Chomsky's been getting a lot of mileage out of this, as I've seen him repeat it in multiple places--he's repurposing the line in Zizekian proportions. But as I smartassly pointed out, it's not true. Even the next part of the story Dennis forwarded showed this:
> "The young man asked me whether I had ever been denied entry into other
> countries. I told him that once, to Czechoslovakia, after the Soviet
> invasion in 1968," he said, adding that he had gone to visit ousted
> Czechoslovak leader Alexander Dubcek, whose reforms the Soviets crushed.
Well, it turns out that Chomsky was trying to get into Palestine in order to...meet with a high government official:
"He was scheduled to deliver a lecture at Bir Zeit University near Ramallah and was scheduled to meet with Palestinian Prime Minister Salam Fayyad."
Not only that, but Chomsky's has the highest of praise for Fayyad and the Third Way Palestinian government:
"I was going to meet with the Prime Minister. Unfortunately, I couldn’t. But his office called me here in Amman this morning, and we had a long discussion.
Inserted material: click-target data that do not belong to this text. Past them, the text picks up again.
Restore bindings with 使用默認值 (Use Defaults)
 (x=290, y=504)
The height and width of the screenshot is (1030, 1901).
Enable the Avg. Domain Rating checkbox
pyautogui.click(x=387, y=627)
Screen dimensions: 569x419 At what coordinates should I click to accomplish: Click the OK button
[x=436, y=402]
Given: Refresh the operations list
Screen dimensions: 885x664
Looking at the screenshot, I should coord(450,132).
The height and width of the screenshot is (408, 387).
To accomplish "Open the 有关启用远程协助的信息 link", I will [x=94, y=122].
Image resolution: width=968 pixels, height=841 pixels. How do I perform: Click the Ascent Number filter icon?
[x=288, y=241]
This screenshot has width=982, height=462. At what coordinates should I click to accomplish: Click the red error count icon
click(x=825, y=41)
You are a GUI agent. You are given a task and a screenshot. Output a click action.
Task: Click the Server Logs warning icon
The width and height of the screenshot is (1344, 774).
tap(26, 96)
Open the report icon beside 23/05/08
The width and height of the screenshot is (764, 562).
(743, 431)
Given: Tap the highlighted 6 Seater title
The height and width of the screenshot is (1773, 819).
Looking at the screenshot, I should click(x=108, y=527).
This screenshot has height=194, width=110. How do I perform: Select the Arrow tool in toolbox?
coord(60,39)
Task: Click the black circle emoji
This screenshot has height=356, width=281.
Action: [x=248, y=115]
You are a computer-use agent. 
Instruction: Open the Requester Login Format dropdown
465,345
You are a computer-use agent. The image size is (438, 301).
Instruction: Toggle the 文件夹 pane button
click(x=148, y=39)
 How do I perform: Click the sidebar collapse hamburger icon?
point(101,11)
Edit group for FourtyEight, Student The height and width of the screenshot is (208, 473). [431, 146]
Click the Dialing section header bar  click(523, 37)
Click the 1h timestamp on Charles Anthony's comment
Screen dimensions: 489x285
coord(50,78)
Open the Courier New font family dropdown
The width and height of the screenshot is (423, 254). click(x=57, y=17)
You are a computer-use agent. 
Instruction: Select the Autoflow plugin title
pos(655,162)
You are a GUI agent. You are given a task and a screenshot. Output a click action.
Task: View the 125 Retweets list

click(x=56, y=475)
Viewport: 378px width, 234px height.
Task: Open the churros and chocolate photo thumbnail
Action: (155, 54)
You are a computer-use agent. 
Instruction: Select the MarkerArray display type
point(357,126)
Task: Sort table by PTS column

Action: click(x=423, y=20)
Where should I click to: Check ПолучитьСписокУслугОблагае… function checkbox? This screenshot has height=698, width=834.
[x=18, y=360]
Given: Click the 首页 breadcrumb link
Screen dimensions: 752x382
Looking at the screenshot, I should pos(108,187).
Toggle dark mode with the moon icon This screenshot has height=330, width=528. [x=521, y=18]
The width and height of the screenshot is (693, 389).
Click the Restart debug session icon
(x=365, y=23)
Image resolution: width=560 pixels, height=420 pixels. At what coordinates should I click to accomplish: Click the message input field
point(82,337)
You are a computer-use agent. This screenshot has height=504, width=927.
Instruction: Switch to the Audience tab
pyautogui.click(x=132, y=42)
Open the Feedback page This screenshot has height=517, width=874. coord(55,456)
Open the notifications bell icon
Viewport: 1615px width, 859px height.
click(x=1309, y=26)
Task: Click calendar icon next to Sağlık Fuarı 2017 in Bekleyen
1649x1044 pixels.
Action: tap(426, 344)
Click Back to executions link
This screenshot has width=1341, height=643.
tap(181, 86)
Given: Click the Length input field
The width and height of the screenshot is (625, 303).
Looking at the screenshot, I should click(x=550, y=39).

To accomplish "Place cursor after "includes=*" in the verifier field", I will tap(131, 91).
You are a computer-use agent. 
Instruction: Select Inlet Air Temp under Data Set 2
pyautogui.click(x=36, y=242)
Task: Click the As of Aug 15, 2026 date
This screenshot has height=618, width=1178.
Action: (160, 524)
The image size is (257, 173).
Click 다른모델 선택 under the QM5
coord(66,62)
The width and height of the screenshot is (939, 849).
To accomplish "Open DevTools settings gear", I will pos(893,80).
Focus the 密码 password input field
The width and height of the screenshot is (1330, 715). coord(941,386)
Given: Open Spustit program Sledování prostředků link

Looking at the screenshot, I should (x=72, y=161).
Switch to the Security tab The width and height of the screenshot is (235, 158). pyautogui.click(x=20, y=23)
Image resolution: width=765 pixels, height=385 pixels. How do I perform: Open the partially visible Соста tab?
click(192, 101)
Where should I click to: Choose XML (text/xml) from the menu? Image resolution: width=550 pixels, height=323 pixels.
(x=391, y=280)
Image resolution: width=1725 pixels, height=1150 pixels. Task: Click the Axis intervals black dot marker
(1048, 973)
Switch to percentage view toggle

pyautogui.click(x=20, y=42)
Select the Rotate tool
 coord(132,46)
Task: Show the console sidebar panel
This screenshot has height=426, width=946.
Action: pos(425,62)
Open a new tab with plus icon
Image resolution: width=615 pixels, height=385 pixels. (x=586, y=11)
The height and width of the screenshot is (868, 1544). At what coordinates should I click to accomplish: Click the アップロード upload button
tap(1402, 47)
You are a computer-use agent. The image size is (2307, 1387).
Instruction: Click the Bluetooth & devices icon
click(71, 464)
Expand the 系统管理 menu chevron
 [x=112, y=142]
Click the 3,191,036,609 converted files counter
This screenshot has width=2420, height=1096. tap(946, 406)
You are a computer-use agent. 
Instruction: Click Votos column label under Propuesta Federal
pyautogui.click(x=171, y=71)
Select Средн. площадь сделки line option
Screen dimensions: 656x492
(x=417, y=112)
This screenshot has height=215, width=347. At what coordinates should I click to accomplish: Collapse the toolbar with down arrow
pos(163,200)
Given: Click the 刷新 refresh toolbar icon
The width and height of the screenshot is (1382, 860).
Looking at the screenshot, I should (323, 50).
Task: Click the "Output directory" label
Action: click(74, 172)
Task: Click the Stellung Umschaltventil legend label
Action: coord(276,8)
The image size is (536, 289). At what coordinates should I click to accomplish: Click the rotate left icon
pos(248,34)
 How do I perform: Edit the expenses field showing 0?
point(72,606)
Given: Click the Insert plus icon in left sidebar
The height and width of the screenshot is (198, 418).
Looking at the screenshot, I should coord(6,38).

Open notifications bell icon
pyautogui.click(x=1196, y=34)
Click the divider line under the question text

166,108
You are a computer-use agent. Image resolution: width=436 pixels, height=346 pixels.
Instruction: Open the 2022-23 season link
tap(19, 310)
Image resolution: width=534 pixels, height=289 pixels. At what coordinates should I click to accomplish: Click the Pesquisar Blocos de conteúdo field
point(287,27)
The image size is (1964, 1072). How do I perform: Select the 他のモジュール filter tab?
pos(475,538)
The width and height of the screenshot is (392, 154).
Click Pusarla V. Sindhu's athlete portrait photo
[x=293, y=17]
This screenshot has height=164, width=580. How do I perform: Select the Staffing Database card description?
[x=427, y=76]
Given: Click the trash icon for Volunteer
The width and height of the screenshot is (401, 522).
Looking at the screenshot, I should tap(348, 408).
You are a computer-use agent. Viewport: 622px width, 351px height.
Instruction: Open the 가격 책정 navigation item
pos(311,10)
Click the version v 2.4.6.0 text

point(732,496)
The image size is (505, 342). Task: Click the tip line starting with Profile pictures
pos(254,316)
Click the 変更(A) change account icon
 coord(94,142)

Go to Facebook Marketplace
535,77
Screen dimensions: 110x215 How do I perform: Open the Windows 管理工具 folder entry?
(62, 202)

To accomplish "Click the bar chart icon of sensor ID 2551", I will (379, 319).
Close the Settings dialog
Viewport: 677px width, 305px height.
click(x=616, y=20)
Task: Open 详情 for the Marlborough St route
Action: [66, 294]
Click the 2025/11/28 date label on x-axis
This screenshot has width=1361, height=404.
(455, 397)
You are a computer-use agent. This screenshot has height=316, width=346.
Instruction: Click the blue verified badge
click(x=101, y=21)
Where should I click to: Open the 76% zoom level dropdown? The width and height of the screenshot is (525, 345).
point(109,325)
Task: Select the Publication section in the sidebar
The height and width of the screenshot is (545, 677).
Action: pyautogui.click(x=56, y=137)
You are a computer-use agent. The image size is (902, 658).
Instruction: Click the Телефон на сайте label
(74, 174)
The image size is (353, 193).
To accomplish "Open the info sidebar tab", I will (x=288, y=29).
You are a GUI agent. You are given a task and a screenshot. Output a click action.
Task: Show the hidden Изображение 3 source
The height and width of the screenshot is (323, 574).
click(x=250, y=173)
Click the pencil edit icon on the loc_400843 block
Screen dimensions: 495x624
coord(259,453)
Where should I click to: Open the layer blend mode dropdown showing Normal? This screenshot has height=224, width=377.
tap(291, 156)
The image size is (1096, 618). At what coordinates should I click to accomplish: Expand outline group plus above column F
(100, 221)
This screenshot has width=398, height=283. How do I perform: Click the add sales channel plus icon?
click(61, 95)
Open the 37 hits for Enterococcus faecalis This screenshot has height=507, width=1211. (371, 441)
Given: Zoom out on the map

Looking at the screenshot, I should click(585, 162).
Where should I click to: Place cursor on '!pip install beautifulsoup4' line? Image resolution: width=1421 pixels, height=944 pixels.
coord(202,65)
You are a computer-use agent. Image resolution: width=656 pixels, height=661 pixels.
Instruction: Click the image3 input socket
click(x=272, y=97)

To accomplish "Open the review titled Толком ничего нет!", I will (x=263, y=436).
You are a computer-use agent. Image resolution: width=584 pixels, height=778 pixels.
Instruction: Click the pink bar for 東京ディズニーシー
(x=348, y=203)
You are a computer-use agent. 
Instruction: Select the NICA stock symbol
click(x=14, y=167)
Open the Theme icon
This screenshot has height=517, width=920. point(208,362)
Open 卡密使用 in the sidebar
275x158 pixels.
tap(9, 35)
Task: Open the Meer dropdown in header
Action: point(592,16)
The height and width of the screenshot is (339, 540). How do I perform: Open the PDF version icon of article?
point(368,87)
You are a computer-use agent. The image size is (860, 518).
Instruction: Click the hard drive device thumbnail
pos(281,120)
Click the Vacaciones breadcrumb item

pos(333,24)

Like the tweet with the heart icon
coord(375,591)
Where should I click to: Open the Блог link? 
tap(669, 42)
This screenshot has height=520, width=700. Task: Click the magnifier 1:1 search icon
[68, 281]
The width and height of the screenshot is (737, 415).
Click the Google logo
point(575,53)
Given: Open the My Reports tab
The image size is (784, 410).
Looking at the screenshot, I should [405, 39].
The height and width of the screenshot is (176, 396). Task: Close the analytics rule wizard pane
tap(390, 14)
He is pursuing policies, which, in my view, are quite sensible, policies of essentially developing facts on the ground. It’s almost—I think it’s probably a conscious imitation of the early Zionist policies, establishing facts on the ground and hoping that the political forms that follow will be determined by them. And the policies sound to me like sensible and sound ones."
What a ridiculous figure Chomsky has become: No government likes what I have to say, he says as he's on the way to seek an audience with and give counsel to a government, one headed by a World Bank-trained neoliberal reformer. Why does the world's most famous anarchist seem to want to be consultant for states?